» **Task**: Copy the records word for word, starting with the line that contains "Open Scorecard in the job setup sidebar" and going on through the line that contains "Click the Jan 17, 2026 timestamp". Leave the pictures out of your answer.
[begin Supplied entries]
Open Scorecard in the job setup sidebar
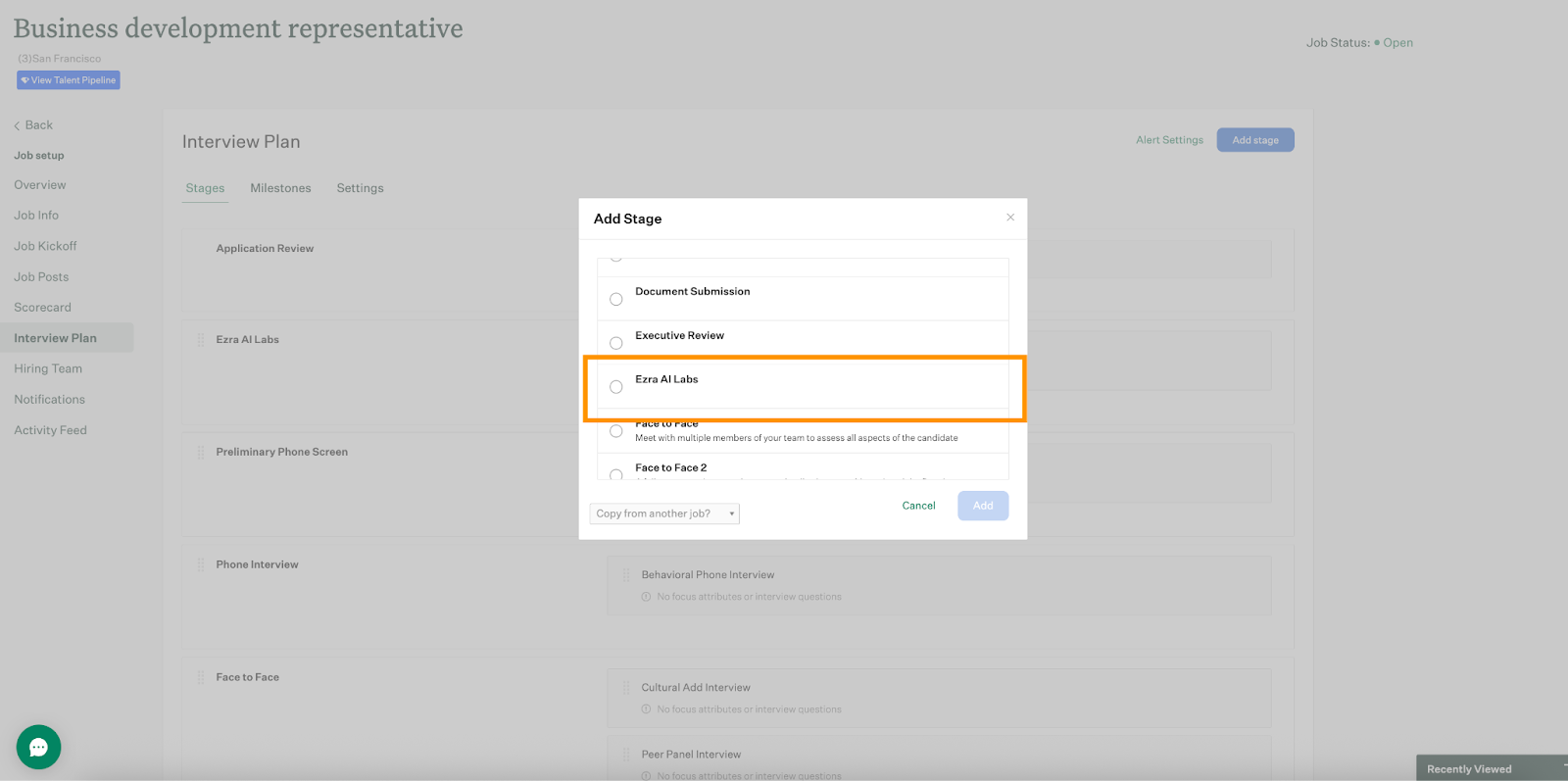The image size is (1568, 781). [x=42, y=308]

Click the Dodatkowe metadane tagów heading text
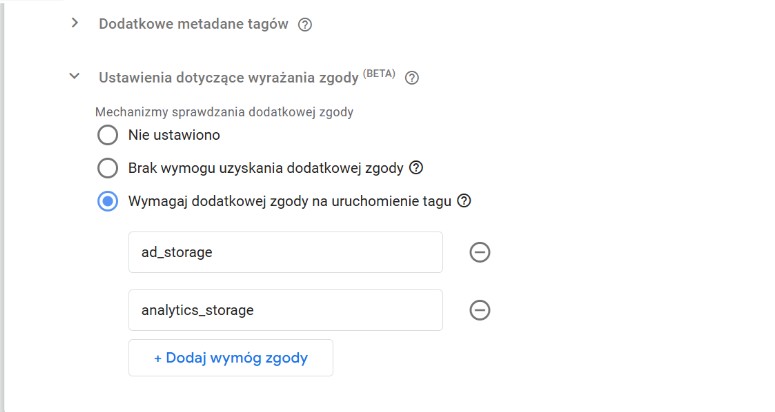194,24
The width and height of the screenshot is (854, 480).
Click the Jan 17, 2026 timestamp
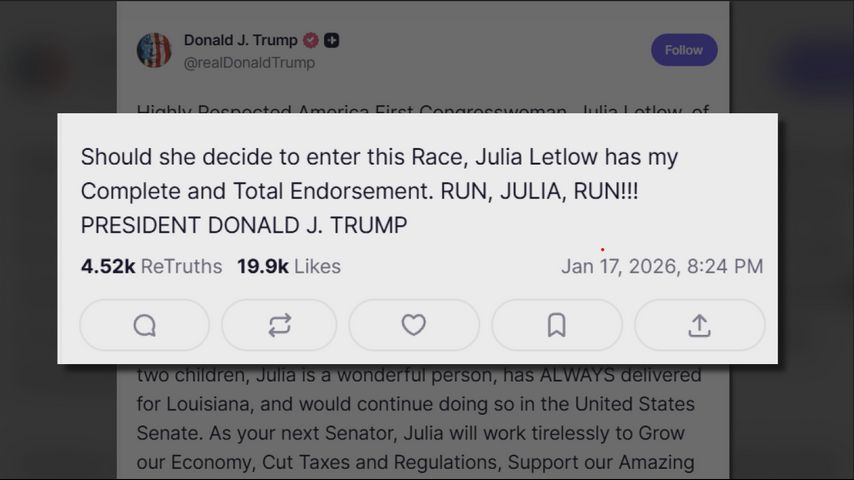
[end Supplied entries]
[begin Supplied entries]
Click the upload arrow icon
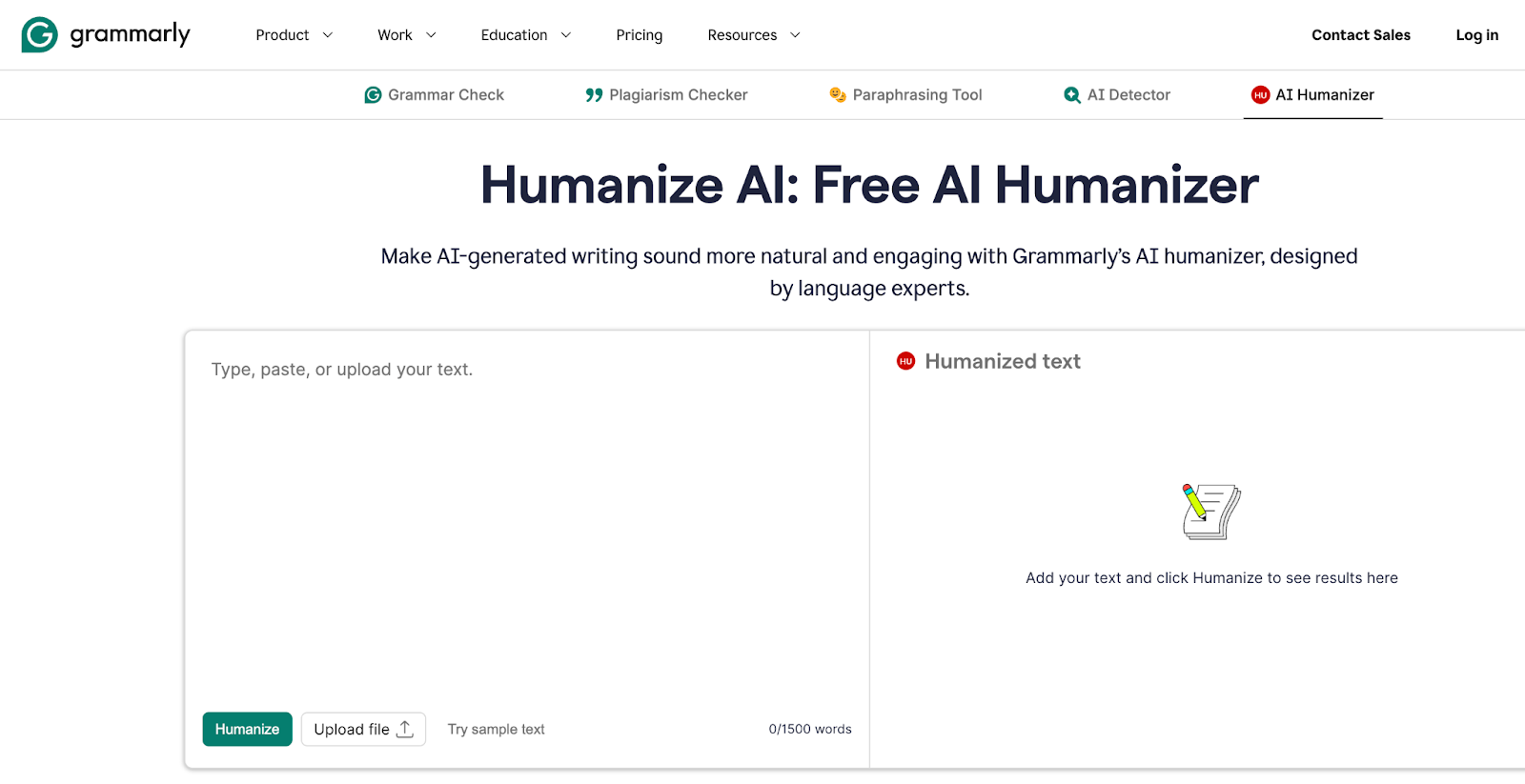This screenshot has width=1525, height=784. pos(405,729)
[end Supplied entries]
» **Full solution**:
Open Scorecard in the job setup sidebar
The image size is (1568, 781). [x=42, y=308]

Click the Dodatkowe metadane tagów heading text
194,24
The width and height of the screenshot is (854, 480).
Click the Jan 17, 2026 timestamp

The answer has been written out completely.